I had thought we would see more companies start to “buy the dip” by now. But even those with the cash to splash must first make difficult decisions, as every business must, about pay cuts, furloughing staff, even making people redundant.

Liz Hamson leader

This was the week businesses began in earnest to make those tough decisions and our grim new reality started to properly bite.

I had to temporarily lay off some of our freelancers. When I chatted to one of them on the phone, he was remarkably sanguine about the whole situation. He said that much as he would rather not lose out financially, he was more worried about not having enough to do and about how his daughter, who had been due to take her GCSEs, would cope.

He then told me what he’d told her: “How you and your friends respond to this crisis will define your generation.”

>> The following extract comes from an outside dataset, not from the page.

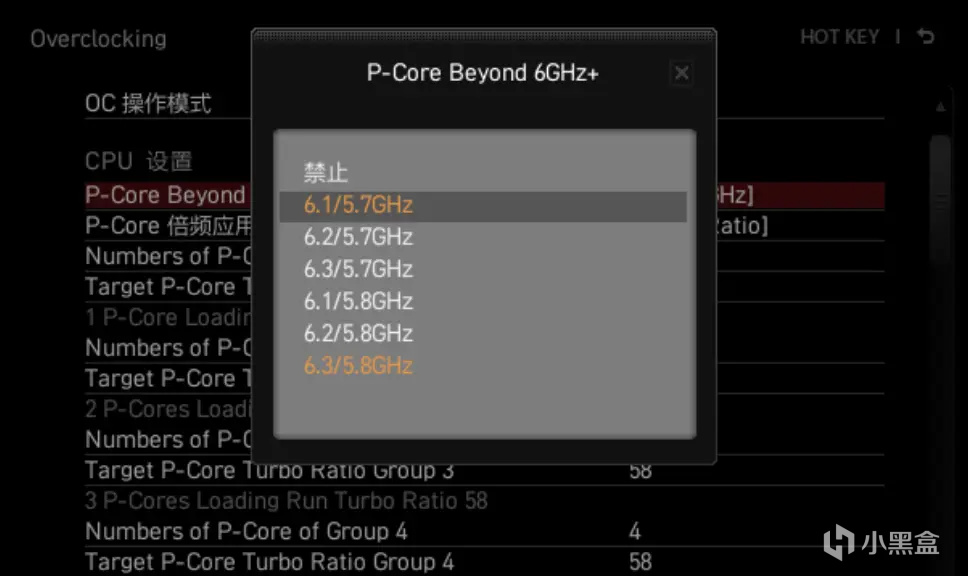Image resolution: width=968 pixels, height=576 pixels.
Task: Click the CPU 设置 section header
Action: tap(138, 162)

Normally, you would find me stifling a snigger at this point, but pompous though such a statement would normally sound, these are not normal times. He was right and I could say much the same to you because, make no mistake, how you respond to this crisis will define the property industry.

Over the last year or so, the industry has finally started to wake up to its responsibilities in terms of social impact, the climate crisis and the health and wellbeing of its people. It is vital that it does not now undo all the great work it has been doing or, worse, go backwards by sacrificing these grand new principles at the altar of survival.

It happened last time. Sustainability, as it was then, fell by the wayside in the global financial crisis. This time, the bizarre upside of the coronavirus pandemic is that we can see for the first time the direct correlation between our actions and their impact on the environment – the skies are clearer, rivers cleaner, grass greener. It is incumbent upon us all to ensure history does not repeat itself and that the current crisis underlines rather than undermines the climate crisis agenda.

The industry will also be defined by how companies treat their employees and communicate the tough decisions they make over the coming weeks and months. It will sort the good employers from the bad.

Don’t be one of the latter. You might get away with it in the short term. You won’t in the long term. People will vote with their feet – and their hearts, their minds and their wallets.